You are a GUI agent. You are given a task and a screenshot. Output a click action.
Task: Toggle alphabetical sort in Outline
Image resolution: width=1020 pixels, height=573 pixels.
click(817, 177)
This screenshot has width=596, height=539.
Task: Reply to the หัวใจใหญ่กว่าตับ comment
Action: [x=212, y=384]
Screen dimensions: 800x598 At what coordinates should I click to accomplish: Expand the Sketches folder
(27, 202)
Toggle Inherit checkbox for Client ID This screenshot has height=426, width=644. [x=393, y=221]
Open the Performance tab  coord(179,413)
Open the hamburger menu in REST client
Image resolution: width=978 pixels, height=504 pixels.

^^^^

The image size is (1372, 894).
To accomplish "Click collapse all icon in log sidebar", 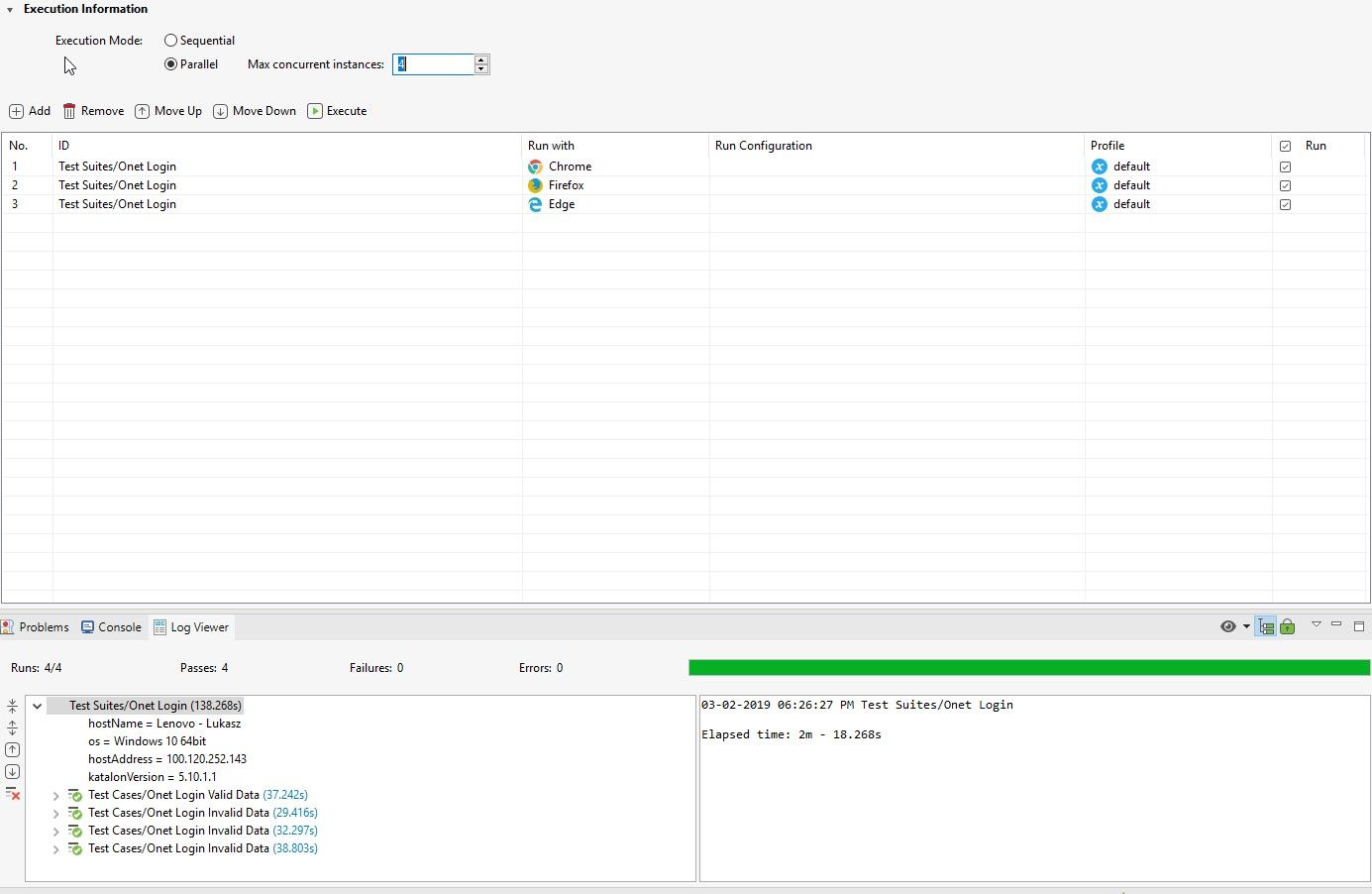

^^^^

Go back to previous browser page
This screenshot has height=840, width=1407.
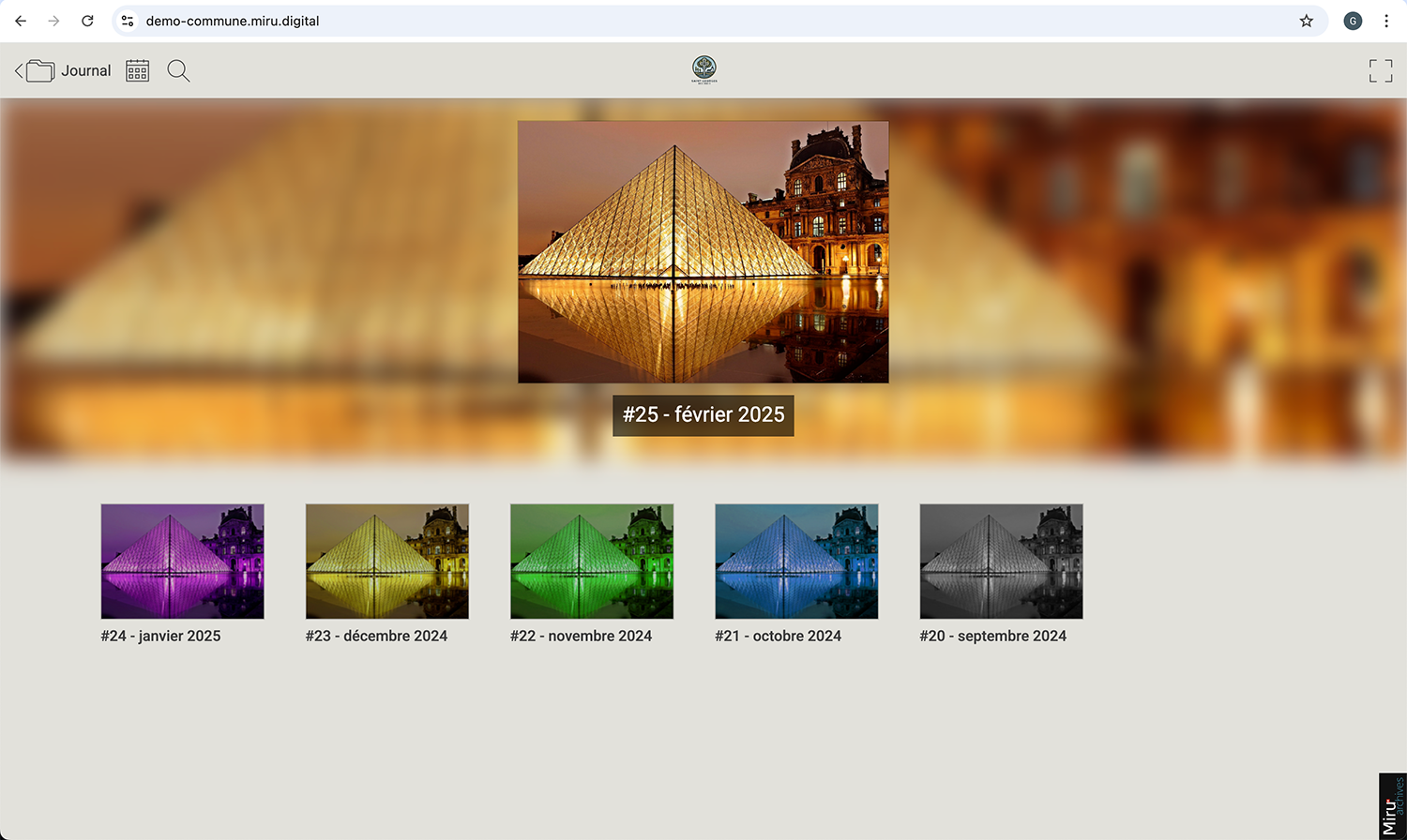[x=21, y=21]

^^^^

Every line above in which the word "Open" occurs is to be copied.

Open the Performance tab  coord(179,413)
Open the hamburger menu in REST client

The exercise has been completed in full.